Tags : graph, geeksforgeeks, cpp, medium

Given a weighted, undirected and connected graph of V vertices and E edges, Find the shortest distance of all the vertex’s from the source vertex S. Note: The Graph doesn’t contain any negative weight cycle.

Your Task: You don’t need to read input or print anything. Your task is to complete the function dijkstra() which takes the number of vertices V and an adjacency list adj as input parameters and returns a list of integers, where ith integer denotes the shortest distance of the ith node from the Source node. Here adj[i] contains a list of lists containing two integers where the first integer j denotes that there is an edge between i and j and the second integer w denotes that the weight between edge i and j is w.
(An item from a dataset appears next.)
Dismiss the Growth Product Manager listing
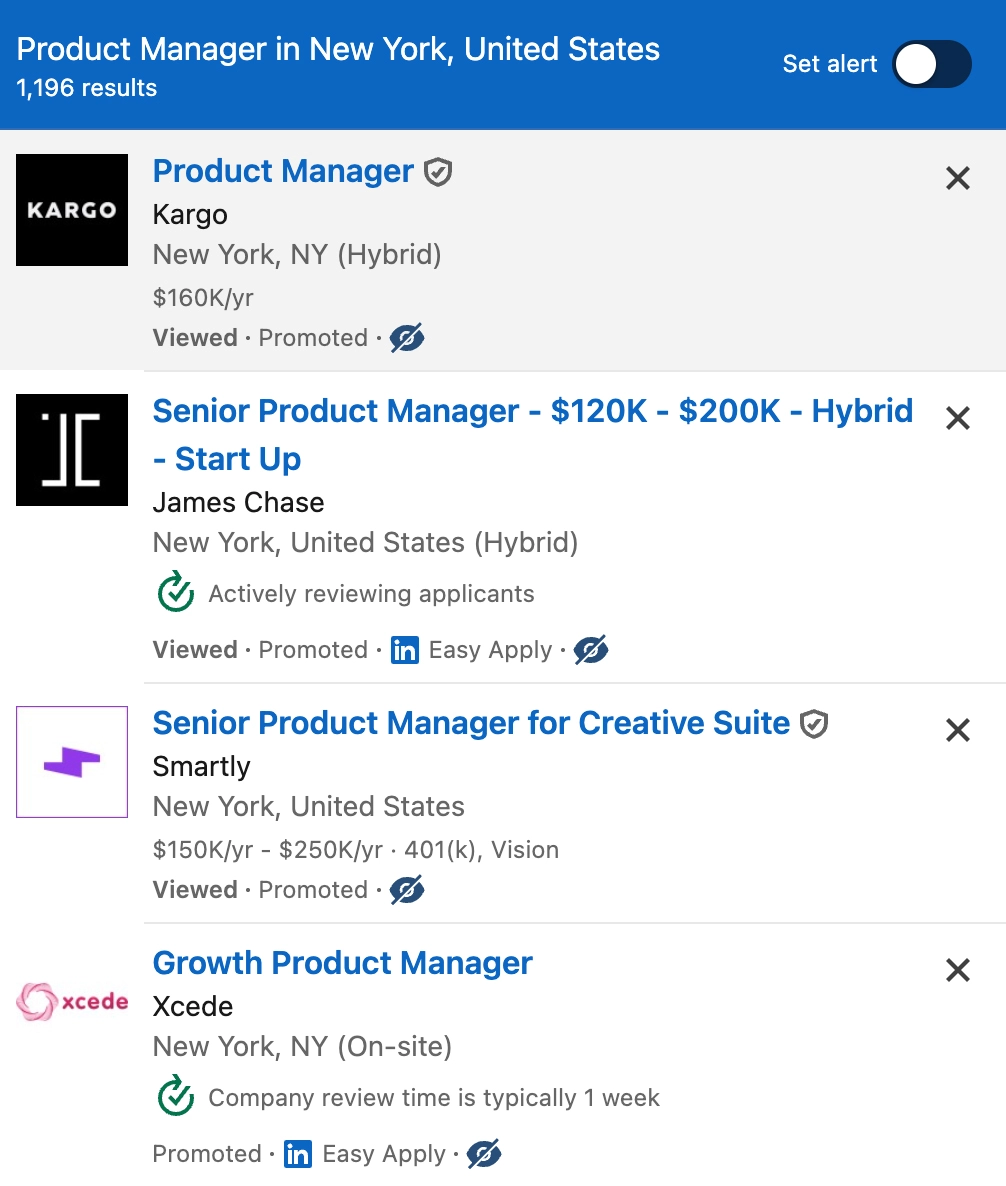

Expected Time Complexity: O(V^2)
Expected Auxiliary Space: O(V^2)

Examples #

Example 1:

Input:
V = 3, E = 3
u = 0, v = 1, w = 1
u = 1, v = 2, w = 3
u = 0, v = 2, w = 6
adj = [[[1, 1], [2, 6]], [[2, 3], [0, 1]], [[1, 3], [0, 6]]]
S = 2
Output:
4 3 0
Explanation:

For nodes 2 to 0, we can follow the path-
2-1-0. This has a distance of 1+3 = 4,
whereas the path 2-0 has a distance of 6. So,
the Shortest path from 2 to 0 is 4.
The other distances are pretty straight-forward.

Constraints #

Solutions #

class Solution
{
    public:
	//Function to find the shortest distance of all the vertices
    //from the source vertex S.
    vector <int> dijkstra(int V, vector<vector<int>> adj[], int S)
    {
        // Code here
        vector<int> vis(V,0);
        vector<int> dis(V,INT_MAX);
        dis[S]=0;
        for(int count=0;count<V-1;count++){
            int u = -1;
            for(int i=0;i<V;i++)
                if(!vis[i]&&(u==-1||dis[i]<dis[u])) u=i;
            vis[u]=1;
            for(int i=0;i<adj[u].size();i++){
                int j=adj[u][i][0];
                int w=adj[u][i][1];
                if(!vis[j]&&(dis[u]+w<dis[j]))
                    dis[j]=dis[u]+w;
            }
        }
        return dis;
    }
};